Будь «Царь-птица» природоведческим этюдом в духе Паустовского или Сетон-Томпсона, люди приручили бы орла и дали бы ему имя. Будь фильм киносказкой, — оказался бы перевоплощенным Ваней, умершим сыном пожилой пары. Но якутское кино не подчиняется жанровым категориям. В нем, как в сумрачном жилище стариков, старенькая икона гармонично сочетается с ритуалом кормления огня и шаманскими плясками с бубном. Герои верят в карму, чудеса, возмездие и вознаграждение, какими бы словами их не называли. И в то же время они лучше справляются с суровой жизнью в тундре, чем представители новой власти — желторотые красноармейцы с их прекраснодушными планами по спасению местного населения от туберкулеза. 

Орел пугает и впечатляет публику не меньше, чем стариков. Странная бляха с двуглавым орлом на одеянии шамана ненавязчиво намекает, что перед нами — тотемное животное целой страны. При желании, можно увидеть в этом фильме глобальную политическую метафору — о том, как мы все зависим от химеры самодержавия и иррационально поклоняемся ей даже через сто лет после расстрела последнего самодержца. А можно и не увидеть, отчего картина хуже не станет. 

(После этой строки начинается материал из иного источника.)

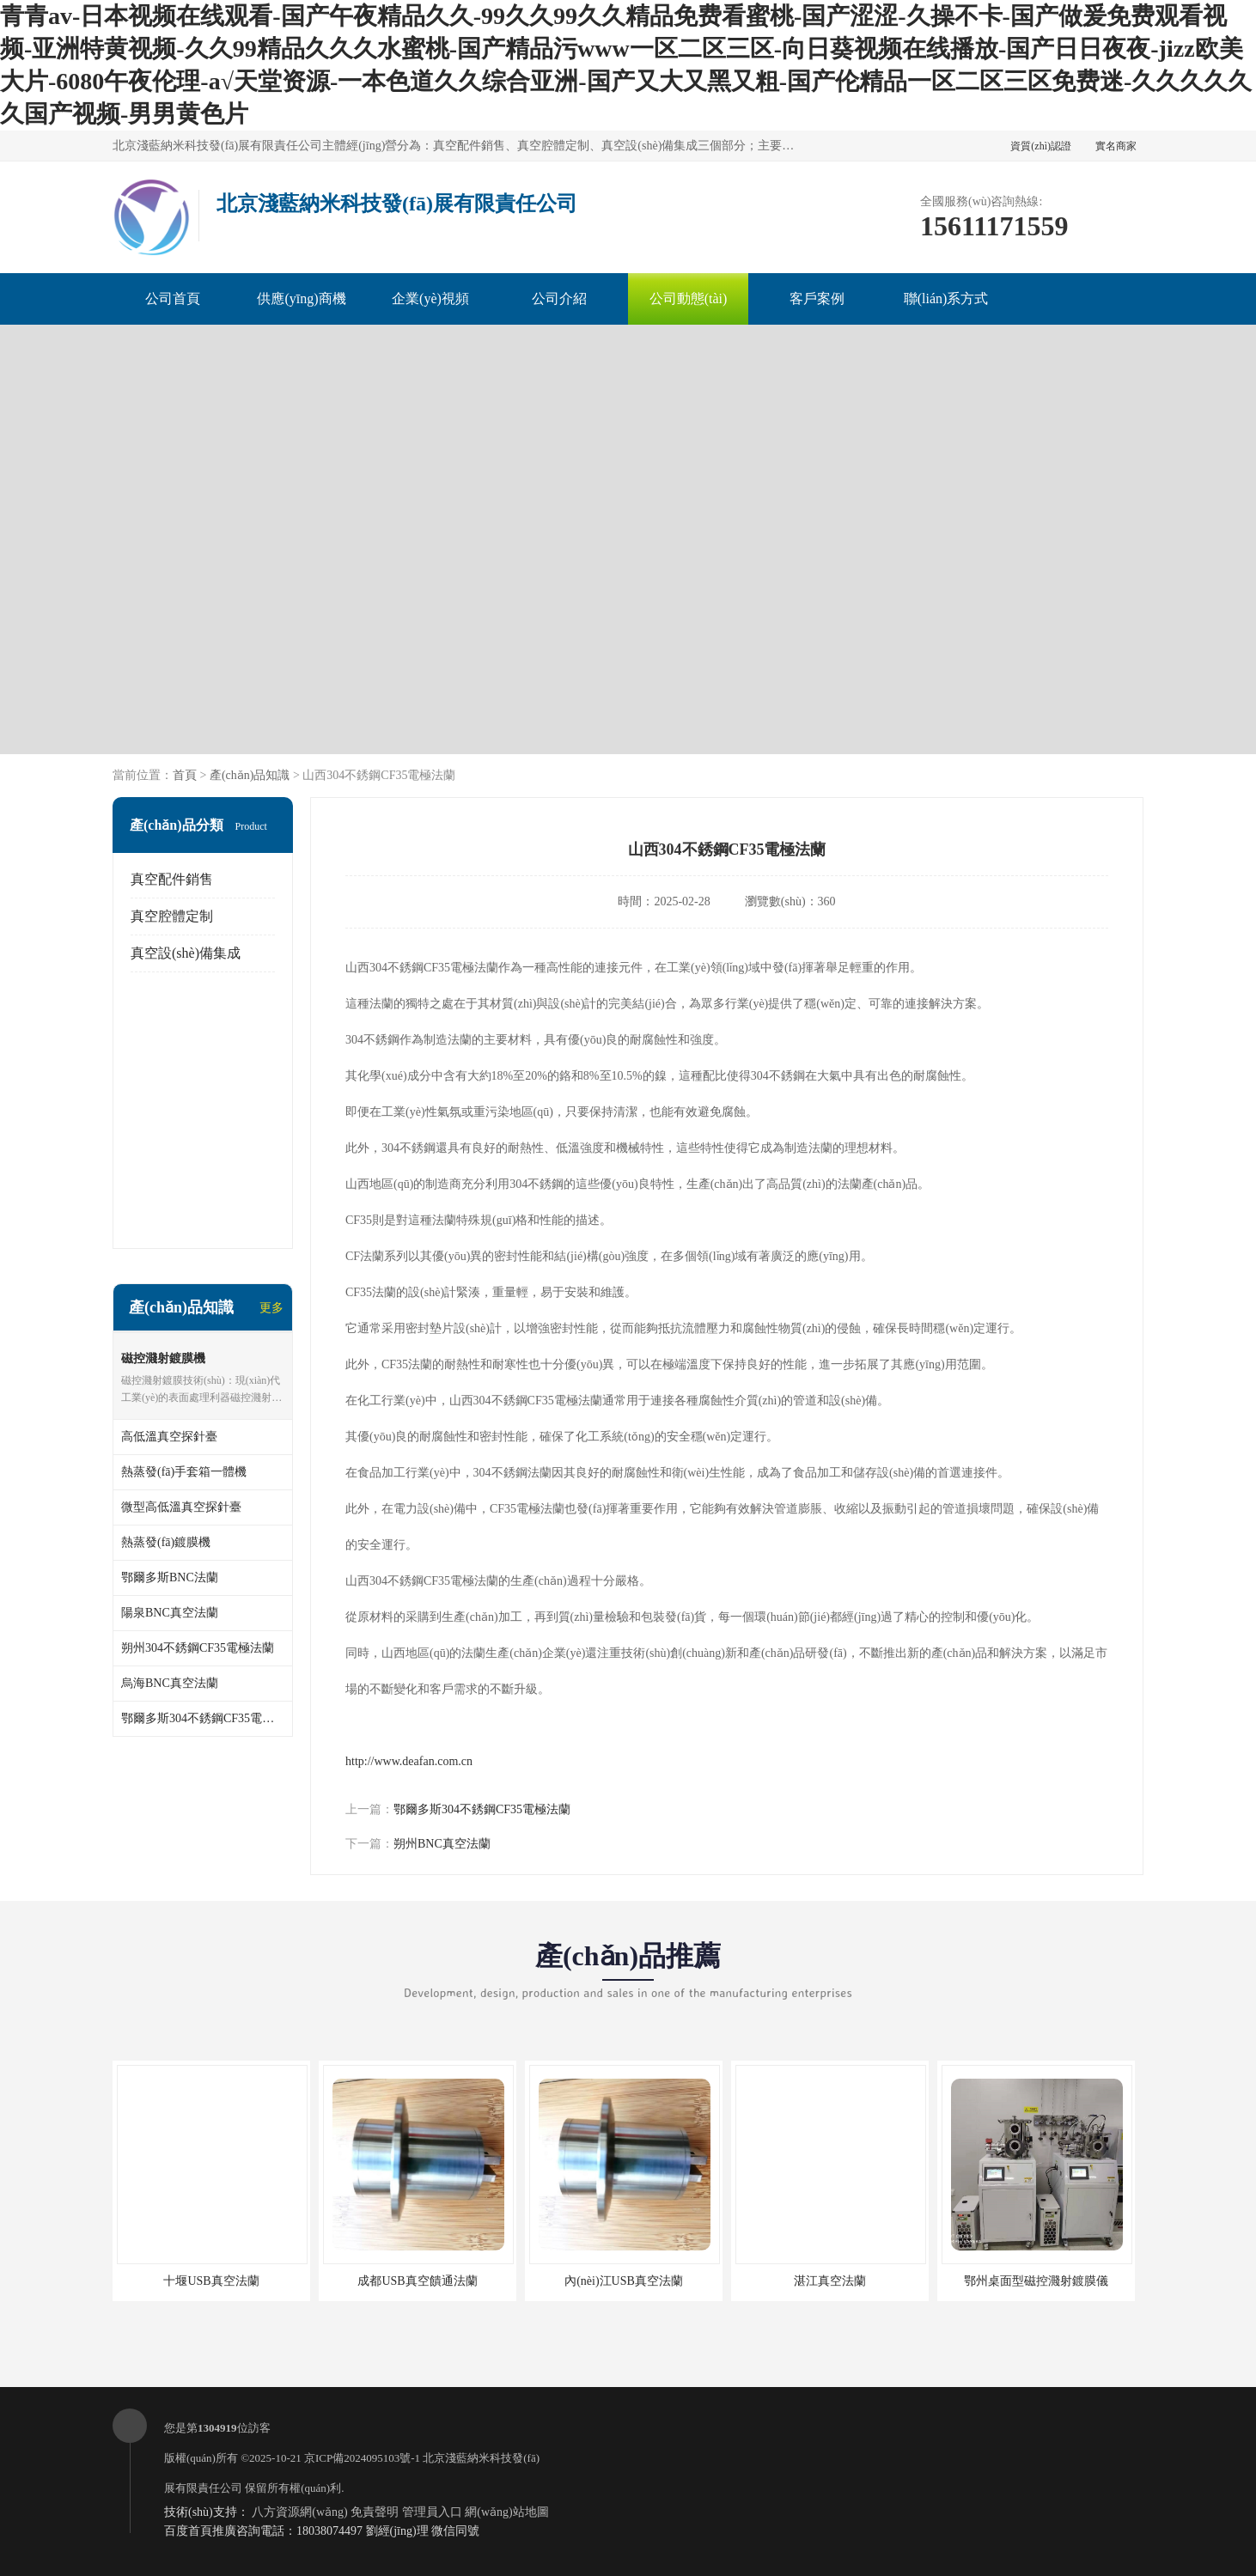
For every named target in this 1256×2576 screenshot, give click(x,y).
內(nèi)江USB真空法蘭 (623, 2281)
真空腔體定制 (172, 916)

«Ню» впечатляет таким же органичным альянсом человека и природы, хотя их соединение происходит лишь в последних, важнейших кадрах картины. Сама героиня Ян Гэ умудряется вести себя в пространстве собственного фильма как изящное, грациозное, лишенное стеснения животное. К слову, «ню» — не только обнаженная натура, которой в картине предостаточно, но и «корова» по-китайски. 

«Ню»

Чувствует ли себя привлекательная и чувственная Ян Гэ «коровой»? Очень вероятно. Ведь мы застаем ее в момент глубокого кризиса, банальные причины которого раскрываются не сразу. Героиню бросил бойфренд, чье лицо мы увидим только на созданном ей портрете (зато услышим его голос за кадром). Подруга советует ей, чтобы прийти в себя, срочно с кем-то переспать. И начинается трагикомическая эпопея, по ходу которой Ян Гэ встречается с молодыми людьми и ни с одним не может достигнуть желаемого результата. Один ей слишком дорог как друг. Второго она перепутала с третьим (в итоге ей не досталось ни одного из них). У четвертого слишком смешные усы — и с потенцией непонятные проблемы. В такой ситуации только и остается сбежать за город — общаться с коровами. На природе одиночество брошенной китаянки в гигантской Москве ощущается не так остро. 

Юмор и самоирония, отвязность и свобода, декларативная любительщина и «блогерский» эксгибиционизм, откровенность поз и чувств — все это превращает поп-оперу Ян Гэ в удивительно свежее и забавное зрелище, формальное и драматургическое несовершенство которого оборачивается достоинством. В таком «обнаженном» кино, по меньшей мере, нет усталости и назидательности, которыми часто страдают фильмы российских режиссеров. Даже молодых, даже дебютантов. Может быть, парадоксальный вывод, к которому приводит своих зрителей ММКФ, таков: самое интересное русское кино сегодня снимают те, кто способен взглянуть на Россию со стороны.